The council’s main objective in introducing these new tests, according to various dailies, is to assess the standard of teaching and thus keep schools on track. However, examination results can never indicate the quality of school teaching accurately; the focus should be on teacher training and teacher development. External assessment of schools for benchmarking and self-evaluation is required but certainly not in the form of periodic board exams. Some schools voluntarily offer external tests at the junior and middle school levels. These tests are optional, non-threatening and constructed by experts in the field. Important feedback (leading to effective “feedforward”) is received by these schools from the experts. The council, it has been said, will outsource the testing at these lower levels. In that case, why shouldn’t the schools be left to choose the tests they wish to administer, just as they should be left to prescribe their own textbooks? Incidentally, it is undesirable to measure aptitude at a young age.
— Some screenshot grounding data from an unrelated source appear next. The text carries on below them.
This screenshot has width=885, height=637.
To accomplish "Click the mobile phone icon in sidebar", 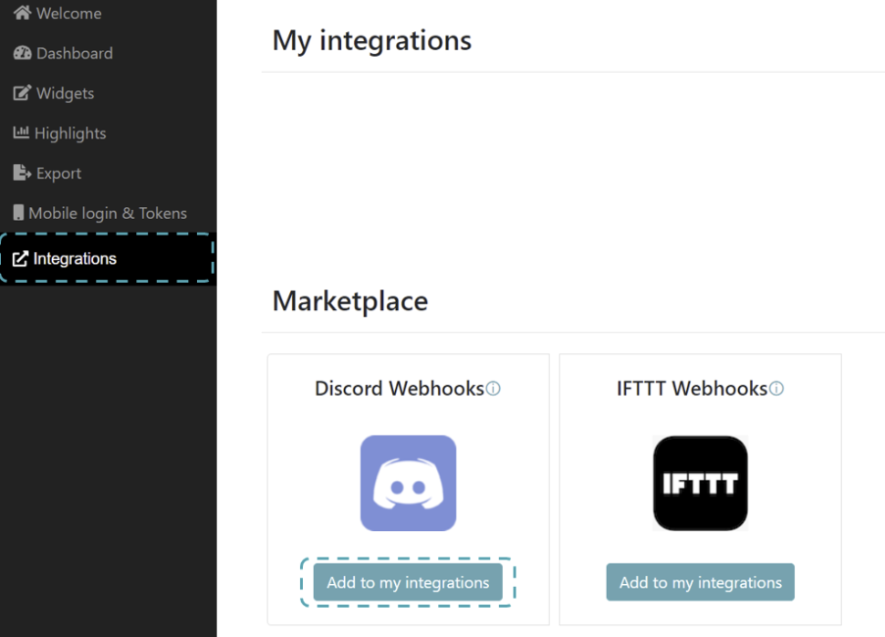I will coord(18,213).
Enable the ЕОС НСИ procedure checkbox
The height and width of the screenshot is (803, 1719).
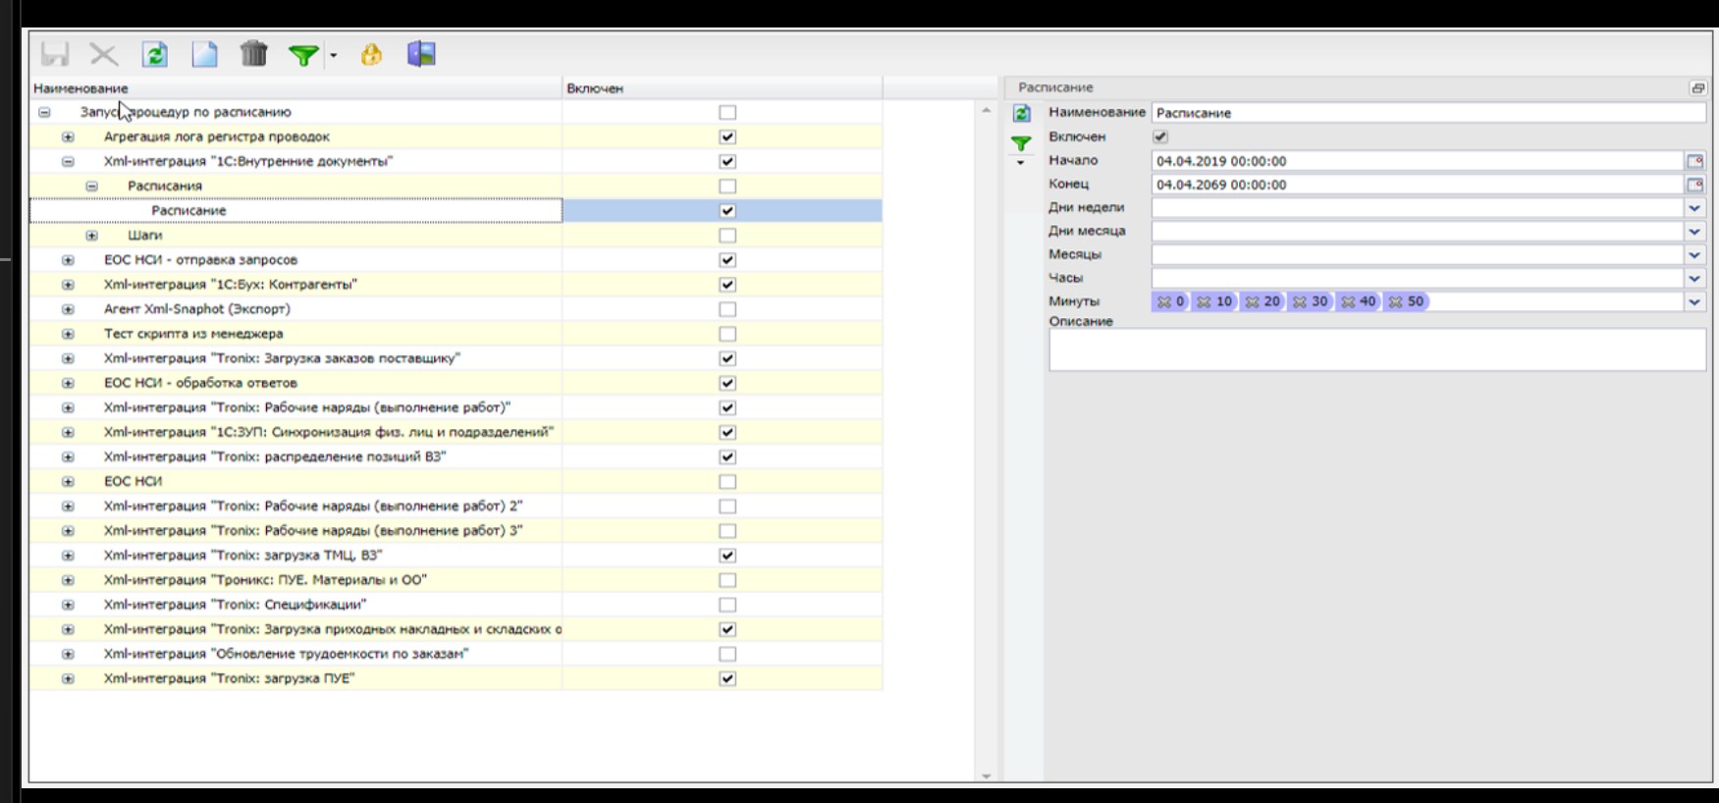coord(727,482)
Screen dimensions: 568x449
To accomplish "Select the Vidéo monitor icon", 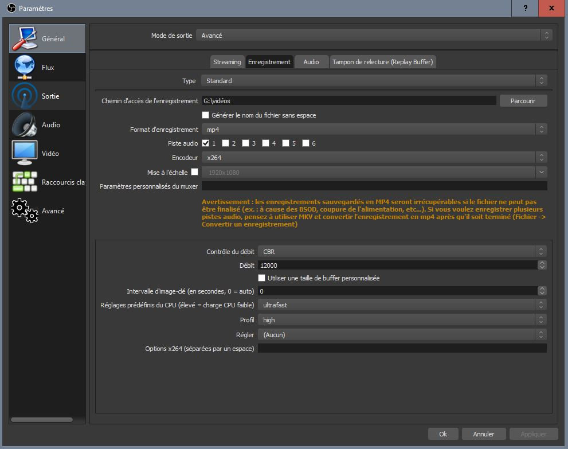I will pos(25,153).
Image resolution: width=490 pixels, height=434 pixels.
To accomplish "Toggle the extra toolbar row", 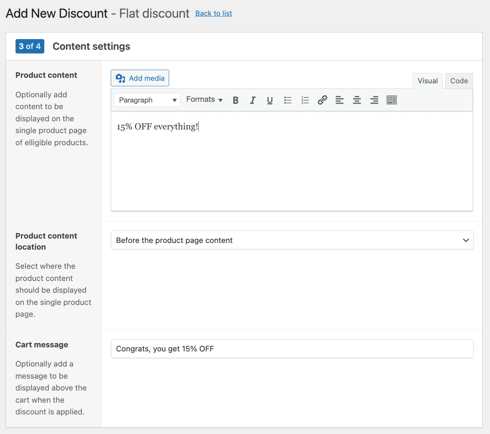I will tap(391, 100).
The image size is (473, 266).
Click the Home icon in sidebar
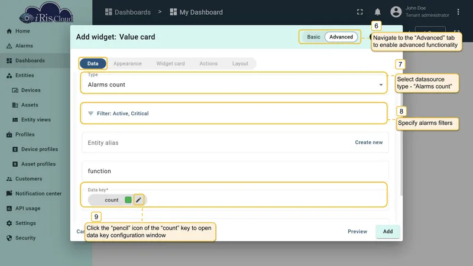[9, 31]
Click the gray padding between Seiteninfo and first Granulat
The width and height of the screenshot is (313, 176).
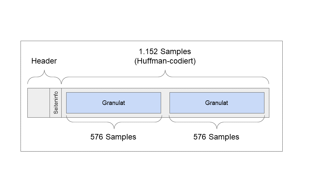pos(64,103)
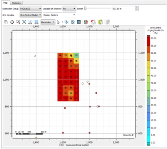
Task: Click the red 65-70 legend color band
Action: pyautogui.click(x=148, y=42)
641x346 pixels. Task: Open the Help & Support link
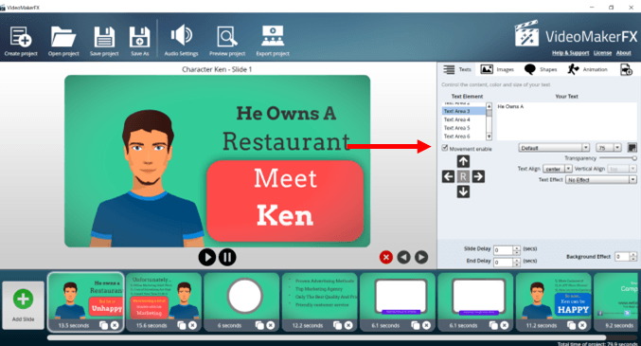coord(570,53)
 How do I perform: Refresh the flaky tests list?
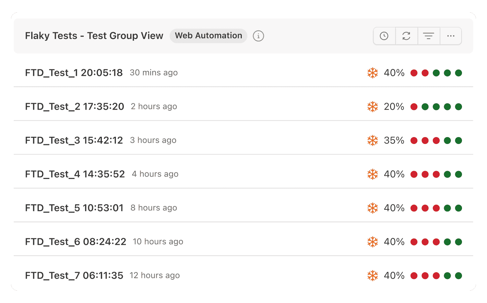click(406, 36)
Those in favour of these additional exams feel that such tests would enable children to take the board examinations in their stride in future. It is rather odd that some consider success in the board examinations to be the objective of school education. Putting it mildly, our current board examinations leave much to be desired. Examiners follow the marking scheme rigidly and many bright students have suffered because they have expressed themselves differently. Time and energy should be spent on improving the administration of these important exams instead of invading new areas which will only result in the dilution of existing services.

The Indian education system is constantly blamed for being too exam and textbook-oriented. The refrain is that our children should be questioning, imagining and creating instead of preparing set answers to set questions. Therefore, it is all the more puzzling why more and more public examinations are being piled on. Why have we suddenly forgotten the examination-related suicides that occur every year without fail? No board examination can be stress-free and we have no right to overburden our children and make anxious parents even more distressed. Guidelines from the council are most welcome — not constricting mandates.

Alas, we never learn from our own experiences or from those of others. Frequent testing does not improve learning. The 11-plus examination that is held in England annually is widely criticised. “The exam reduces everything to English, Maths and reasoning at an age where children’s minds ought to be opened to the wonders of the world and to the fascinating possibilities of science,” says an outspoken, but highly respected, headmaster. I do wish that we in India would concentrate on educating our young instead of preparing them for “competition”.

Indeed many are deeply disturbed about the pressures that are about to be put on our 10 year olds by the demand for ticking boxes.